What you need to do: Please print exactly the lines running from the one that contains "Task: Click the Home grid icon in sidebar" to the end of the data, with both lines included.

Recorded information:
BEGIN
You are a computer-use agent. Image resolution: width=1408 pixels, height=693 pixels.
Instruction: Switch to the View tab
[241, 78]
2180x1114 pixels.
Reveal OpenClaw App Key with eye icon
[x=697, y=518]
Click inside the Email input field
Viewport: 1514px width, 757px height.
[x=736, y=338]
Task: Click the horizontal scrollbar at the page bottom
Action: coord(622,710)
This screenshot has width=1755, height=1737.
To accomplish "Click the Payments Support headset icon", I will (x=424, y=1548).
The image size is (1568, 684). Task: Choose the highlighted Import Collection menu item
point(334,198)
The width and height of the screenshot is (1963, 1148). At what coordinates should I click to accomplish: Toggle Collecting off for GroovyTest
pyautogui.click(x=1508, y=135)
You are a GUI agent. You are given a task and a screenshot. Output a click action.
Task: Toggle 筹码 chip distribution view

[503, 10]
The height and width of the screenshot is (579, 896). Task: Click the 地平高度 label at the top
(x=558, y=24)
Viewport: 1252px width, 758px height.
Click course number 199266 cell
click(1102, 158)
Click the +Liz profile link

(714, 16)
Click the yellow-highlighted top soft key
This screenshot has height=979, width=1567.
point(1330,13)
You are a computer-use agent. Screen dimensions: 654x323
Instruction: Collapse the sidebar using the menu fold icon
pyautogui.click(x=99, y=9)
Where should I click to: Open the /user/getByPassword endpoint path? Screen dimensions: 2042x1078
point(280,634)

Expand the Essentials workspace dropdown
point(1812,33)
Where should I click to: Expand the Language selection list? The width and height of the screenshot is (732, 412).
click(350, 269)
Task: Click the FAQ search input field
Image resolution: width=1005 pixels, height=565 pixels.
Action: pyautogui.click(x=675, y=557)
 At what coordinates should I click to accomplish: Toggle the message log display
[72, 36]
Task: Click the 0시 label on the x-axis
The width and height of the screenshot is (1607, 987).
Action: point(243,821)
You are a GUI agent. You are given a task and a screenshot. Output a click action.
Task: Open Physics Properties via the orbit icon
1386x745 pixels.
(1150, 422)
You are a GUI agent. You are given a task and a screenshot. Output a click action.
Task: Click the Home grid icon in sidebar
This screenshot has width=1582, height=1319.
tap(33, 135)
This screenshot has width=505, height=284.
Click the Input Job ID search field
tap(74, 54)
END
Result of this exercise:
Task: Click the Home grid icon in sidebar
This screenshot has width=1582, height=1319.
tap(33, 135)
This screenshot has width=505, height=284.
Click the Input Job ID search field
tap(74, 54)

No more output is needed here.